If work is “the place where individuals can express themselves”, work contracts cannot but take this into account in an innovative fashion. By translating into regulations and organisation the “new-generation technologies” and the “growing digitalisation” of professional processes.

We need a new virtuous circle for work, in fact, in these times of the so-called “knowledge economy”. This will need to be discussed at length, naturally, with the trade unions too, especially at local regional and enterprise level. In the full knowledge that company competitiveness is closely linked to the competitiveness of each local region, and that indeed these regions succeed in being attractive for capital and brains, and known for a good quality of life, if they are animated by active companies.
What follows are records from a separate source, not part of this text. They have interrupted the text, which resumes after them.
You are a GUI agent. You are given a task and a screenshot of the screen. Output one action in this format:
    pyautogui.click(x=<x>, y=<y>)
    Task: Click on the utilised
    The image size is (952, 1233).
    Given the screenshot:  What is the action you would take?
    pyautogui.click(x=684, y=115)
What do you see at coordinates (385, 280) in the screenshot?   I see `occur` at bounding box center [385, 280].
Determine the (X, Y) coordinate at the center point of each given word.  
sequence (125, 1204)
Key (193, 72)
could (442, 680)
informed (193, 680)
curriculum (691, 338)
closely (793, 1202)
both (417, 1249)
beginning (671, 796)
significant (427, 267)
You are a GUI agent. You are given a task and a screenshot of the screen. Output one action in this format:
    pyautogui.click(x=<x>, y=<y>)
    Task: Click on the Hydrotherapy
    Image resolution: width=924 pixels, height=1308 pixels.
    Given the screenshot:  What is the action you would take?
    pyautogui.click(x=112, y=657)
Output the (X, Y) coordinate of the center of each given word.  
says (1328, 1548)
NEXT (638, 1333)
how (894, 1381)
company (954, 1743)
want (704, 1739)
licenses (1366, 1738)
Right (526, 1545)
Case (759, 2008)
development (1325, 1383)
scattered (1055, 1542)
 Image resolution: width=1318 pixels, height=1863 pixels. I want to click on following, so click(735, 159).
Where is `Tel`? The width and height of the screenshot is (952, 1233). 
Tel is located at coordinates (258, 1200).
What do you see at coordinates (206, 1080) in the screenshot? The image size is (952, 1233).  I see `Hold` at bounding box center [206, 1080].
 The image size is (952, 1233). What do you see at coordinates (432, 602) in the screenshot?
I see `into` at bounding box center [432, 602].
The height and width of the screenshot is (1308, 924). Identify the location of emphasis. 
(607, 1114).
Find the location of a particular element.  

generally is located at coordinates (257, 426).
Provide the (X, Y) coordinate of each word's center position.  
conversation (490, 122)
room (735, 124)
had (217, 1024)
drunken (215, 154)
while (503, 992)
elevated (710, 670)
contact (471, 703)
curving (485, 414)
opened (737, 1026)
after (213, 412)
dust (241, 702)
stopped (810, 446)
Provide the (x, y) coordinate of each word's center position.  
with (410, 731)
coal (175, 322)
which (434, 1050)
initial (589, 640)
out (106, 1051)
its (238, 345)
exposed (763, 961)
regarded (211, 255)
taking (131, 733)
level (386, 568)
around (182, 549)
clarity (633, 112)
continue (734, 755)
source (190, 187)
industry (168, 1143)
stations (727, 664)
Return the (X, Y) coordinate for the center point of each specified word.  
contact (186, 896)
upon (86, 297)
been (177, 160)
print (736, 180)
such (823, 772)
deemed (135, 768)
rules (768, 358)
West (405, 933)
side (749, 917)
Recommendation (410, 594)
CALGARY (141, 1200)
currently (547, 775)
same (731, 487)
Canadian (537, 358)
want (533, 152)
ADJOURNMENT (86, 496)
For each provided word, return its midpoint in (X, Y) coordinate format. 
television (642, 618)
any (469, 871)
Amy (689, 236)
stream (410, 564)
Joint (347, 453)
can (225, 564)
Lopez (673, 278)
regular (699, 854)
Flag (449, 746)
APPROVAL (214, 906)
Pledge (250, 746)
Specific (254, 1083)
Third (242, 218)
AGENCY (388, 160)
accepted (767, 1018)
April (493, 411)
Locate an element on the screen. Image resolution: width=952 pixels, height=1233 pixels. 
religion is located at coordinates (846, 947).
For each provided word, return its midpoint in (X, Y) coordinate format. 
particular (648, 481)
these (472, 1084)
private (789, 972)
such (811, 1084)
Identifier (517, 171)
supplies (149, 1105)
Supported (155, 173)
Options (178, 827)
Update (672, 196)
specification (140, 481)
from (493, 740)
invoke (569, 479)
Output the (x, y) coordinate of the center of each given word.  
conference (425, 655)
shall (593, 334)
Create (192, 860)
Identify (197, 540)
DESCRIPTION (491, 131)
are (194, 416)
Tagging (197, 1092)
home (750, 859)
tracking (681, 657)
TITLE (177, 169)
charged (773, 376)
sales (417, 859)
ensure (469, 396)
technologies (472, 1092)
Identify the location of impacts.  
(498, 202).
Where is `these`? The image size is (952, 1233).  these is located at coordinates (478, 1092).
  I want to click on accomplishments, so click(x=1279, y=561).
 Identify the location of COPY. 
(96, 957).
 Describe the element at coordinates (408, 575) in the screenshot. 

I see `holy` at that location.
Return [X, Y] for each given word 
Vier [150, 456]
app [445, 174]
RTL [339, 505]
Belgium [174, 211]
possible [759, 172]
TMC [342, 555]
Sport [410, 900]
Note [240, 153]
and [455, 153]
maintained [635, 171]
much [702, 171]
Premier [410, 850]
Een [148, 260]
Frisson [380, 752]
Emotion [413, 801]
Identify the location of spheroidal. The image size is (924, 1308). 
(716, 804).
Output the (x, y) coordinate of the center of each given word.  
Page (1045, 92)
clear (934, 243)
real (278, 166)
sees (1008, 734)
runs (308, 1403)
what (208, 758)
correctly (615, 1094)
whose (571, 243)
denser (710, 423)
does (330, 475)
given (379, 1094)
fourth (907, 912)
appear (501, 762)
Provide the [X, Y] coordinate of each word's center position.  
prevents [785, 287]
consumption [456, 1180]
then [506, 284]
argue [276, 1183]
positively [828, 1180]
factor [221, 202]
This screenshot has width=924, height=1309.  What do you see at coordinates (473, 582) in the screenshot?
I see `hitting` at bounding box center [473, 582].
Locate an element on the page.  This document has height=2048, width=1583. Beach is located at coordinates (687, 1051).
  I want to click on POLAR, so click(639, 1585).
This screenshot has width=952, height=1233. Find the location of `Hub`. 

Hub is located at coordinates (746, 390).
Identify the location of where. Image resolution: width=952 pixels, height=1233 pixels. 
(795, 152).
Another fine example of a virtuous circle, to which in fact the modern Milan can testify.

“A new ecosystem of relationships”, is exactly what Stefano Micelli is hoping for; he is an economist who is particularly attuned to the ideas of “Industry 4.0” and of the digital economy which extends through the territories of the so-called “A4 Region”, the most economically dynamic zone of the whole country, along the motorway from Piedmont to Friuli and the axis between Lombardy and Emilia, with its medium-sized companies and most active supply chain for the mechatronics and automotive sectors (we discussed this in our blog of 8th May).

Assolombarda’s book suggests that we should take a new look at several traditional concepts: that of the working day, for example, which is fine for the Ford-style manufacturing chain and small-scale functions but which needs to be reconsidered in these times of smart working, distance working and creativity: we need to value not simply the amount of time spent on the company premises, but the performance of tasks and the result of people’s professional commitment. In the same way as in contracts, room needs to be made for questions of competencies, more than for traditional functions.

Furthermore, in the book, there is an obvious emphasis on the relationship between work, training and welfare. Important echoes of this can be found in a recent labour contract, that of the metalworkers (drawn up and signed off thanks to a fundamental contribution from the businesses of Assolombarda and of Emilia). And further progress is needed along this road, with training, at both school and university level, always linked to innovation and change, which, by the way, are essential functions of the competitiveness of companies (of particular relevance is the emphasis on the role of the ITS, the further institutes for technical training, which in Italy remain insufficiently widespread, unlike in Germany and France).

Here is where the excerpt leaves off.